AIM OF THE TASK
In the entries below, find the line with "Task: Open the Careers menu" and the line with "This screenshot has width=1080, height=406."; copy them and every line between them exactly, but not the pictures.

Segment Open

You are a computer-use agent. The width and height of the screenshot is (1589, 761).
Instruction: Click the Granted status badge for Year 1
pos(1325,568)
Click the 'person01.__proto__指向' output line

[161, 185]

Segment Closed
Segment Open

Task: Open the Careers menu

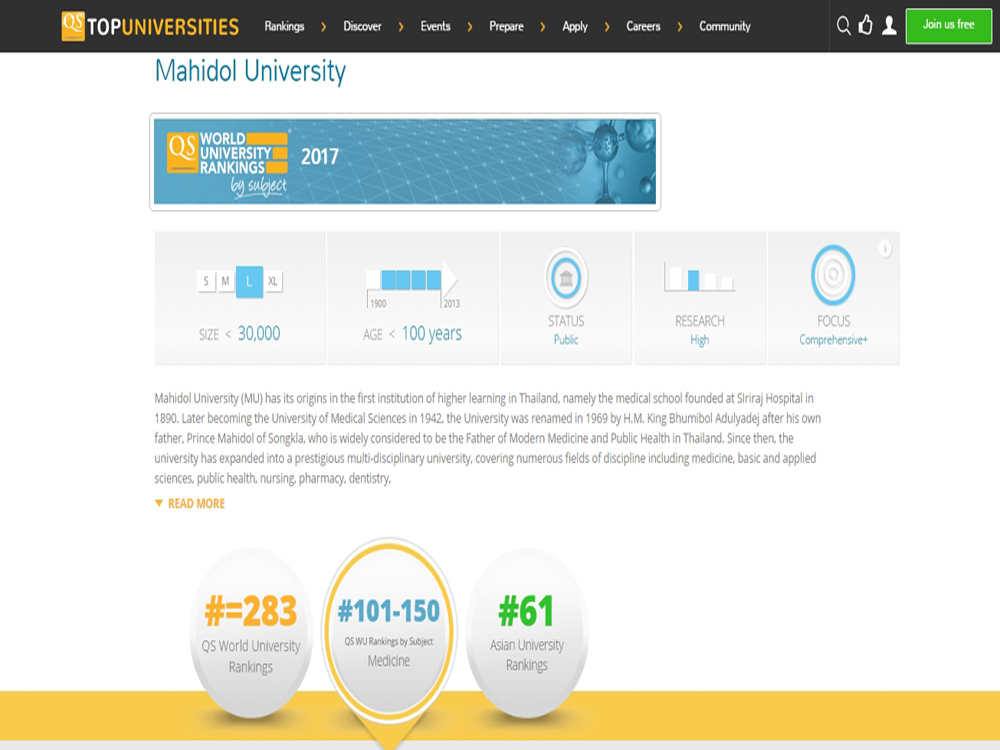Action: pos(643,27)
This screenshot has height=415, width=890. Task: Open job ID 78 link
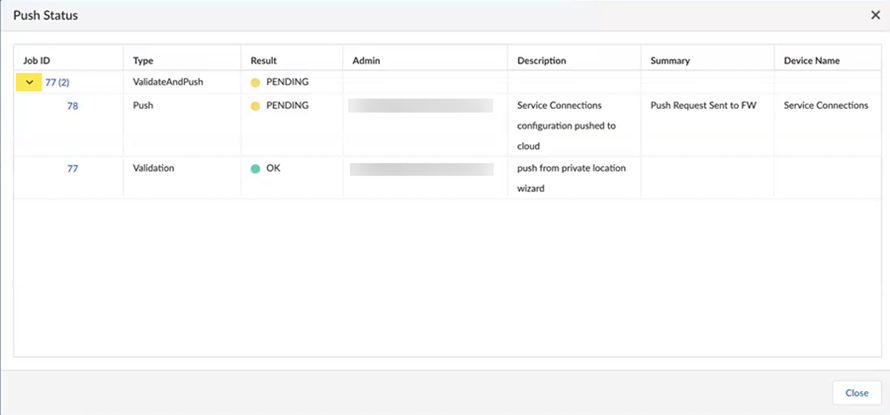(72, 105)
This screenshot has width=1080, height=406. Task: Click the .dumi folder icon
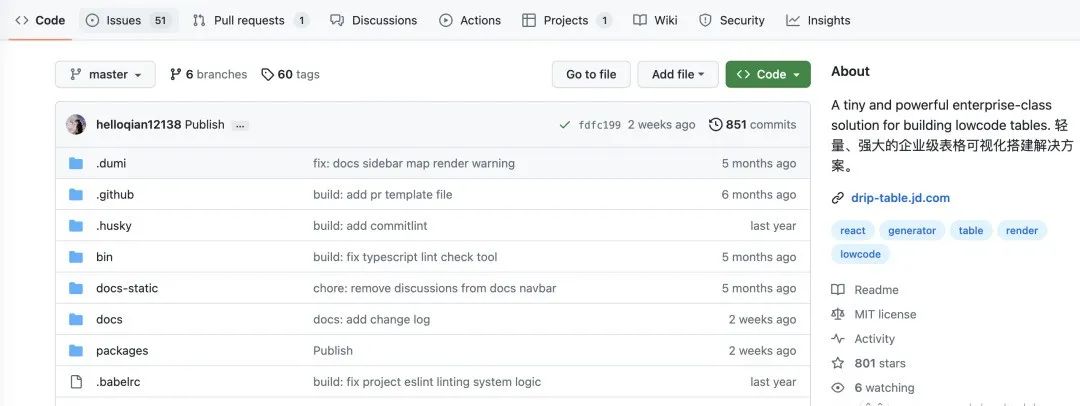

Segment Closed

OUTPUT
Task: Open the Careers menu

Action: pos(643,27)
This screenshot has height=415, width=890. Task: Open job ID 78 link
(72, 105)
This screenshot has width=1080, height=406. Task: Click the .dumi folder icon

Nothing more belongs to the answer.